There are no adequate and well-controlled studies of INDOCIN in pregnant women. Data from observational studies regarding potential embryofetal risks of NSAID use in women in the first or second trimesters of pregnancy are inconclusive. In the general U.S. population, all clinically recognized pregnancies, regardless of drug exposure, have a background rate of 2-4% for major malformations, and 15-20% for pregnancy loss. In animal reproduction studies retarded fetal ossification was observed with administration of indomethacin to mice and rats during organogenesis at doses 0.1 and 0.2 times, respectively, the maximum recommended human dose (MRHD, 200 mg). In published studies in pregnant mice, indomethacin produced maternal toxicity and death, increased fetal resorptions, and fetal malformations at 0.1 times the MRHD. When rat and mice dams were dosed during the last three days of gestation, indomethacin produced neuronal necrosis in the offspring at 0.1 and 0.05 times the MRHD, re spectively [see ]. Based on animal data, prostaglandins have been shown to have an important role in endometrial vascular permeability, blastocyst implantation, and decidualization. In animal studies, administration of prostaglandin synthesis inhibitors such as indomethacin, resulted in increased pre- and postimplantation loss.

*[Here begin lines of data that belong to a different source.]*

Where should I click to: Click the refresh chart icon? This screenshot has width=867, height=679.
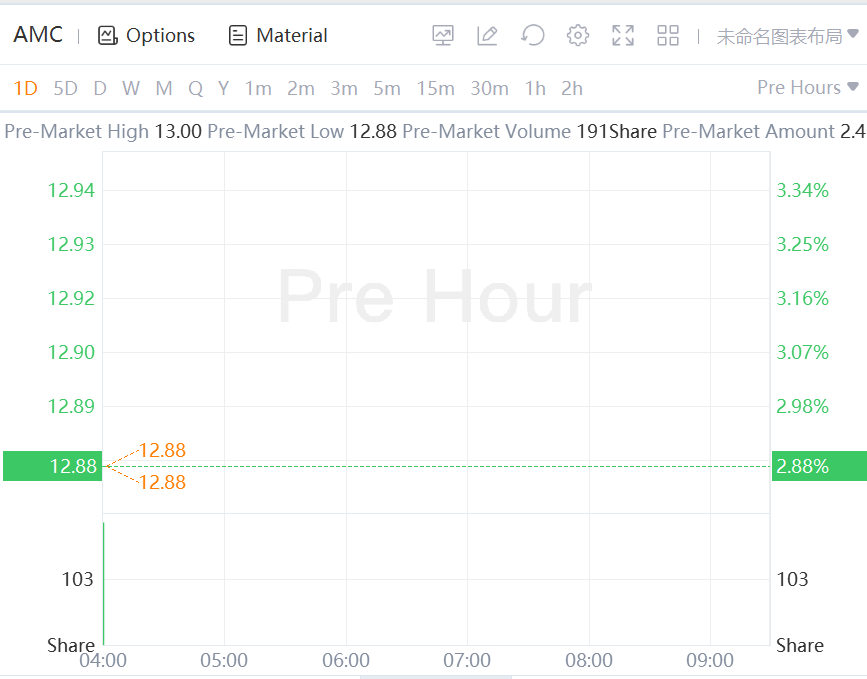pos(533,36)
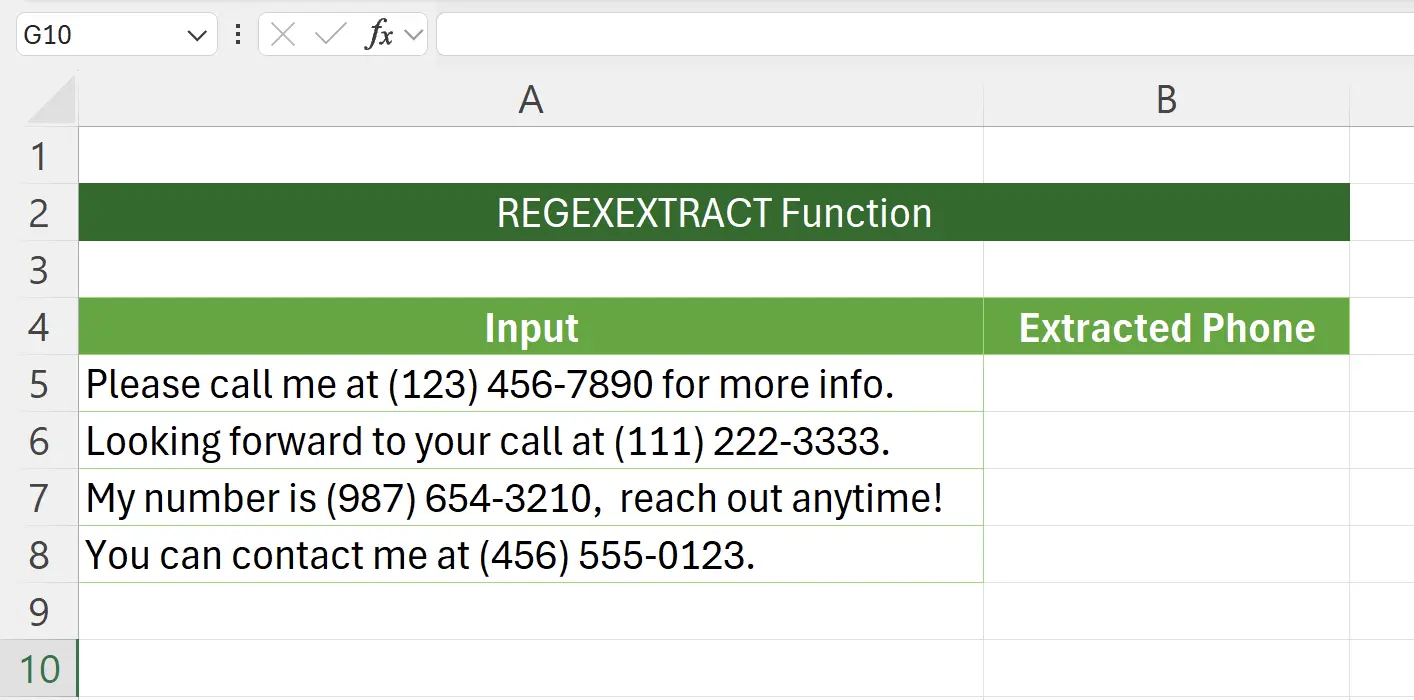Viewport: 1414px width, 700px height.
Task: Select the green Input header band
Action: [530, 327]
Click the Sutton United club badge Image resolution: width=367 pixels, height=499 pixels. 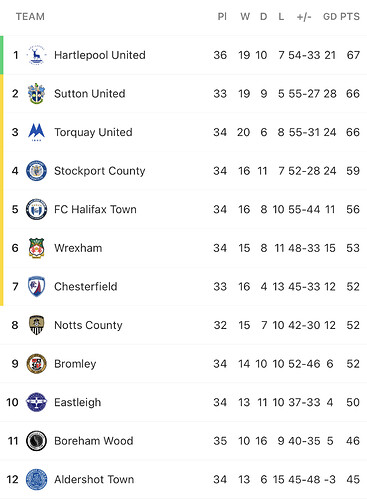[36, 94]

There are no studies on the effects of INDOCIN during labor or delivery. In animal studies, NSAIDs, including indomethacin, inhibit prostaglandin synthesis, cause delayed parturition, and increase the incidence of stillbirth.

Reproductive studies were conducted in mice and rats at dosages of 0.5, 1.0, 2.0, and 4.0 mg/kg/day. Except for retarded fetal ossification at 4 mg/kg/day (0.1 times [mice] and 0.2 times [rats] the MRHD on a mg/m ² basis, respectively) considered secondary to the decreased average fetal weights, no increase in fetal malformations was observed as compared with control groups. Other studies in mice reported in the literature using higher doses (5 to 15 mg/kg/day, 0.1 to 0.4 times MRHD on a mg/m ² basis) have described maternal toxicity and death, increased fetal resorptions, and fetal malformations. Comparable studies in rodents using high doses of aspirin have shown similar maternal and fetal effects.

In rats and mice, maternal indomethacin administration of 4.0 mg/kg/day (0.2 times and 0.1 times the MRHD on a mg/m ² basis) during the last 3 days of gestation was associated with an increased incidence of neuronal necrosis in the diencephalon in the live-born fetuses however no increase in neuronal necrosis was observed at 2.0 mg/kg/day as compared to the control groups (0.1 times and 0.05 times the MRHD on a mg/m ² basis). Administration of 0.5 or 4.0 mg/kg/day to offspring during the first 3 days of life did not cause an increase in neuronal necrosis at either dose level.

Safety and effectiveness in pediatric patients 14 years of age and younger has not been established.

INDOCIN should not be prescribed for pediatric patients 14 years of age and younger unless toxicity or lack of efficacy associated with other drugs warrants the risk.

In experience with more than 900 pediatric patients reported in the literature or to the manufacturer who were treated with indomethacin capsules, side effects in pediatric patients were comparable to those reported in adults. Experience in pediatric patients has been confined to the use of indomethacin capsules.

If a decision is made to use indomethacin for pediatric patients two years of age or older, such patients should be monitored closely and periodic assessment of liver function is recommended. There have been cases of hepatotoxicity reported in pediatric patients with juvenile rheumatoid arthritis, including fatalities. If indomethacin treatment is instituted, a suggested starting dose is 1-2 mg/kg/day given in divided doses. Maximum daily dosage should not exceed 3 mg/kg/day or 150-200 mg/day, whichever is less. Limited data are available to support the use of a maximum daily dosage of 4 mg/kg/day or 150-200 mg/day, whichever is less. As symptoms subside, the total daily dosage should be reduced to the lowest level required to control symptoms, or the drug should be discontinued.